(AVAILABLE DATA begins)

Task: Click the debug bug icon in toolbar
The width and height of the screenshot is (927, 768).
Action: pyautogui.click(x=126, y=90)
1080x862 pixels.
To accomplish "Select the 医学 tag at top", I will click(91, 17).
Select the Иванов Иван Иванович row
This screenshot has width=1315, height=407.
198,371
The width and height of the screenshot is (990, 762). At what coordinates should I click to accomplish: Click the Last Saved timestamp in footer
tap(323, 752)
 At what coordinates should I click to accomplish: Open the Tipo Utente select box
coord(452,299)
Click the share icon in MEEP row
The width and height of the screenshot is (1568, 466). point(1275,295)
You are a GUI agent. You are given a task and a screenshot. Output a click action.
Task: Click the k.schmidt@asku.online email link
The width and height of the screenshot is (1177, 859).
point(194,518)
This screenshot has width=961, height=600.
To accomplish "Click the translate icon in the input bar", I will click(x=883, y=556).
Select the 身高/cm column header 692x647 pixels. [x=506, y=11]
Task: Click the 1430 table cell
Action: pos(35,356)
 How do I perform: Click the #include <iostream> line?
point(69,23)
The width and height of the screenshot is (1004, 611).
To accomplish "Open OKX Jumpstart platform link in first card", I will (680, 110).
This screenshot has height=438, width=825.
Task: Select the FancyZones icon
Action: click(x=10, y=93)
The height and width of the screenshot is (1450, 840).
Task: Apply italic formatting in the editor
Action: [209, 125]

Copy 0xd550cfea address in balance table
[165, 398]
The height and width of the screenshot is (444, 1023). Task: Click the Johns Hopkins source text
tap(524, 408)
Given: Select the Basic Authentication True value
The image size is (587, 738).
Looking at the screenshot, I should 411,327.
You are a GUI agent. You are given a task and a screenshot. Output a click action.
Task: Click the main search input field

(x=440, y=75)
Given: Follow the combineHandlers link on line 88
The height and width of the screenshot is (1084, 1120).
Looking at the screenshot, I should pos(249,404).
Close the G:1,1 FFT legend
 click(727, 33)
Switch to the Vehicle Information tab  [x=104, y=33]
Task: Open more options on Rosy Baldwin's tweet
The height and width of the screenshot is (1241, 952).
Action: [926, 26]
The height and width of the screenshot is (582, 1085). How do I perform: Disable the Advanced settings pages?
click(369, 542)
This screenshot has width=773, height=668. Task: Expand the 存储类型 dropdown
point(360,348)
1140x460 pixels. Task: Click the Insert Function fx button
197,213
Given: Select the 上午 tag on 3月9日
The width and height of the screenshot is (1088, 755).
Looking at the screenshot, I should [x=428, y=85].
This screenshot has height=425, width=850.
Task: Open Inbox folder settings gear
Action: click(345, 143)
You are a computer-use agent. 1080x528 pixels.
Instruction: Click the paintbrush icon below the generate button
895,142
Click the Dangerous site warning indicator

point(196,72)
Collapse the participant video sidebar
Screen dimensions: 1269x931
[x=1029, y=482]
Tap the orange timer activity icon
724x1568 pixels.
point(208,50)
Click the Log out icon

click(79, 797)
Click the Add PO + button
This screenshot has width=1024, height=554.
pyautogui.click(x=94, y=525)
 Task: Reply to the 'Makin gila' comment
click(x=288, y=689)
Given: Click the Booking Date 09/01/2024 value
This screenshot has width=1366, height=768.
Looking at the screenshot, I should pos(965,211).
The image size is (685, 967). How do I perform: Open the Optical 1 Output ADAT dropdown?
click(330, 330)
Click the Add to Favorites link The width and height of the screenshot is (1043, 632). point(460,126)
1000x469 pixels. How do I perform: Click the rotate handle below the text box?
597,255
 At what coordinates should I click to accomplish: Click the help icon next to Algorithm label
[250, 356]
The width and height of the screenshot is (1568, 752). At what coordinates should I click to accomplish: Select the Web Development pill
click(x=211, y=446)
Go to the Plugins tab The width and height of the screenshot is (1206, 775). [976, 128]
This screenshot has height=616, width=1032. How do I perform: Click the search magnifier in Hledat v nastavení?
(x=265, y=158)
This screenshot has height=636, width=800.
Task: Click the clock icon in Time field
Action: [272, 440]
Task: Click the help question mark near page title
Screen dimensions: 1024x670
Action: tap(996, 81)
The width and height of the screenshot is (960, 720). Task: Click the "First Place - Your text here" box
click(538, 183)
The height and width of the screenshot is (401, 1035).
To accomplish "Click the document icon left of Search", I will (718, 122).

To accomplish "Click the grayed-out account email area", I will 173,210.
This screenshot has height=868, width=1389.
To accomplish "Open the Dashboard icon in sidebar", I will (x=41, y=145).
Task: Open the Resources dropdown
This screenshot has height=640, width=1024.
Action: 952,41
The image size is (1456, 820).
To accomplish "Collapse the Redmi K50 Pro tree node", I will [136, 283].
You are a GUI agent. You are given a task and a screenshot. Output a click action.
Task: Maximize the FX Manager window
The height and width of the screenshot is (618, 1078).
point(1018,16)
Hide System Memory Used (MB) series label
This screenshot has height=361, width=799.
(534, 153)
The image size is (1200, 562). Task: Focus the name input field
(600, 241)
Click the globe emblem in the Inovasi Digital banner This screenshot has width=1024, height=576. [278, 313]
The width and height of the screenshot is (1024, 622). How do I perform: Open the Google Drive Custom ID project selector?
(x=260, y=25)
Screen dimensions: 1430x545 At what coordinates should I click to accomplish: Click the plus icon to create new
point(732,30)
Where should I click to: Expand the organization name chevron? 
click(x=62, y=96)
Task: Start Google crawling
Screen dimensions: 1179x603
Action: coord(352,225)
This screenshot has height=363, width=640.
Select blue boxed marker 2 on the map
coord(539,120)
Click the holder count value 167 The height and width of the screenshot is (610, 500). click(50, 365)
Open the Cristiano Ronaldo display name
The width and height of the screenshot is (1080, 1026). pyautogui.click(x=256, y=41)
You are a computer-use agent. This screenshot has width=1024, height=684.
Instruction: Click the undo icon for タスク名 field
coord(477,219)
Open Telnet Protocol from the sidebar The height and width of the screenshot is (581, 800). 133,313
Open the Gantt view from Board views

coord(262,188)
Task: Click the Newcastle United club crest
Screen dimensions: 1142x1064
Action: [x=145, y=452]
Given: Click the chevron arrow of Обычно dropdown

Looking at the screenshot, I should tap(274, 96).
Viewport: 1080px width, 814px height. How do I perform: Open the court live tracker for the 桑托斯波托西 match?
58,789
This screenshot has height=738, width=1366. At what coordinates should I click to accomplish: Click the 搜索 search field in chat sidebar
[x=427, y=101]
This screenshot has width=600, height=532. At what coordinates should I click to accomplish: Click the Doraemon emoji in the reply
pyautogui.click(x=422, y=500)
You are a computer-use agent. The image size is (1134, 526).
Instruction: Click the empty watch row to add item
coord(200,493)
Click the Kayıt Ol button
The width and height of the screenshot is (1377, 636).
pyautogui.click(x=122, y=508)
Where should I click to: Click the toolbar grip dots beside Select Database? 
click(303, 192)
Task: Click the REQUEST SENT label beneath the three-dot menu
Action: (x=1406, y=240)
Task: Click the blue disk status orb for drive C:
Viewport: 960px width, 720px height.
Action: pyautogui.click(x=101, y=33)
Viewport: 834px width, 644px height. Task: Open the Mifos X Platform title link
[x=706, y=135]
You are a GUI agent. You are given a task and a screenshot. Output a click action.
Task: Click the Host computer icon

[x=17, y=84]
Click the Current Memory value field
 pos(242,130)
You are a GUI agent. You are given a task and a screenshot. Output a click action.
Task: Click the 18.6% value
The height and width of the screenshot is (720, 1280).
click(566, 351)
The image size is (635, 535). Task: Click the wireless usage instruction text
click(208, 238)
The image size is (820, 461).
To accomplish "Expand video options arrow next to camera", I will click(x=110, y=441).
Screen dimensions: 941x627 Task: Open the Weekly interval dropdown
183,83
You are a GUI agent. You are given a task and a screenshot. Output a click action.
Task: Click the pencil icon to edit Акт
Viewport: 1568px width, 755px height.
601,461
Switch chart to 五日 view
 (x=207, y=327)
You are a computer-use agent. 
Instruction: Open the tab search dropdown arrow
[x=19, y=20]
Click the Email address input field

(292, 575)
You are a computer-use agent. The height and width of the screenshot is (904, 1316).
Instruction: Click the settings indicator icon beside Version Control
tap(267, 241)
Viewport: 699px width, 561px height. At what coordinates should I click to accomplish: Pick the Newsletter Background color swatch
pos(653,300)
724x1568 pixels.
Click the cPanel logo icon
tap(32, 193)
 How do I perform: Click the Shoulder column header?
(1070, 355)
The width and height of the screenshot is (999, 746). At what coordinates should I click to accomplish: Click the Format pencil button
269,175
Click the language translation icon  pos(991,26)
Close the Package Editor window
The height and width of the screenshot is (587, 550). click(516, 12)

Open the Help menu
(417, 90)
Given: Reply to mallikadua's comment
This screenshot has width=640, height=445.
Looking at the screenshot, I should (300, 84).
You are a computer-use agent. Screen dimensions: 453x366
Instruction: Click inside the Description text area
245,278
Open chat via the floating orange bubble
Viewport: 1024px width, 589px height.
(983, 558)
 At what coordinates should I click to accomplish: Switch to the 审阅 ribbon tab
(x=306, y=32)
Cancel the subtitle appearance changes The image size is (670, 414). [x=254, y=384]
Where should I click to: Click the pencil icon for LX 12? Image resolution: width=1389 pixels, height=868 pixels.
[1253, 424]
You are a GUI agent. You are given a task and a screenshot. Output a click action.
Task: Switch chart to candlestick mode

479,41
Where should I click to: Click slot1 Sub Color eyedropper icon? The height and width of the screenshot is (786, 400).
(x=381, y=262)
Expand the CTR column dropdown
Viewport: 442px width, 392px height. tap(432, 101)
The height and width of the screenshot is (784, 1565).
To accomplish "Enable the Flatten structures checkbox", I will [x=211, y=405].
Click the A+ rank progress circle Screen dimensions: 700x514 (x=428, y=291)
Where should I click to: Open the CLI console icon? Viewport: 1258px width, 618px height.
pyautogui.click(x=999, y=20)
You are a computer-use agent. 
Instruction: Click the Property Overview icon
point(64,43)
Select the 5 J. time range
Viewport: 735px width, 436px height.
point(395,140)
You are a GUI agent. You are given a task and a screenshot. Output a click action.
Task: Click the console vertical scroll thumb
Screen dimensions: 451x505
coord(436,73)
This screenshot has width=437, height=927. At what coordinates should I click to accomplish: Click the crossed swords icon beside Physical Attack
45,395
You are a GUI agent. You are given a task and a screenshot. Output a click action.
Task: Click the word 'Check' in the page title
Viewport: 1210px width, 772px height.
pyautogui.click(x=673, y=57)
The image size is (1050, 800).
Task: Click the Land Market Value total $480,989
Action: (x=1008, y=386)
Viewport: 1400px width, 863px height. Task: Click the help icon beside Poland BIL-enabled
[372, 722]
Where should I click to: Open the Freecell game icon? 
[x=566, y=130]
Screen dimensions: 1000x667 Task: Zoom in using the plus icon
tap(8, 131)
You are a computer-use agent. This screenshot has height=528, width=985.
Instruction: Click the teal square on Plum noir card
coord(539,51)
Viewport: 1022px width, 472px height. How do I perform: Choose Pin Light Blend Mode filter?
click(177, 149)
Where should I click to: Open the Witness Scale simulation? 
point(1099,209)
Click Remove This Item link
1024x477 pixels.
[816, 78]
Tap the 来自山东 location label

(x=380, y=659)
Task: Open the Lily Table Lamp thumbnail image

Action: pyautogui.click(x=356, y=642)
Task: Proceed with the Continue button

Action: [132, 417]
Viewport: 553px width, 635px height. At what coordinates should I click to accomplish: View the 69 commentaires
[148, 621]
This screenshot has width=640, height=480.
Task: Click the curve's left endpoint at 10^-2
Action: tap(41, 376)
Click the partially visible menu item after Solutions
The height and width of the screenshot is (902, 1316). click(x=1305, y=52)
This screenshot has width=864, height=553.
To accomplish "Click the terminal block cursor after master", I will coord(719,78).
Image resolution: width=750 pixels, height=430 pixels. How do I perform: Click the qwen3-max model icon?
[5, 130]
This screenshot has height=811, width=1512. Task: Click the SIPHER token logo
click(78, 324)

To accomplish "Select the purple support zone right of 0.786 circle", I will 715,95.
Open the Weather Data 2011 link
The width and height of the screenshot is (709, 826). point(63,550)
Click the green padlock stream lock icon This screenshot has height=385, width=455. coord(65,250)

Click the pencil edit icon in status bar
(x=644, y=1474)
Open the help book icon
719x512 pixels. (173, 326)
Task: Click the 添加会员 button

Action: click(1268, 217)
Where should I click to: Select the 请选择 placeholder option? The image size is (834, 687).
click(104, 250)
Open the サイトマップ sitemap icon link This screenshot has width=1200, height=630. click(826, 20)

(AVAILABLE DATA ends)

_EXERCISE REQUIREMENTS_
Write out each line exactly, beginning at the one with "Task: Click the 添加会员 button" and ending at the final line of the records above, with nothing added.

_TASK ANSWER_
Task: Click the 添加会员 button

Action: click(1268, 217)
Where should I click to: Select the 请选择 placeholder option? The image size is (834, 687).
click(104, 250)
Open the サイトマップ sitemap icon link This screenshot has width=1200, height=630. click(826, 20)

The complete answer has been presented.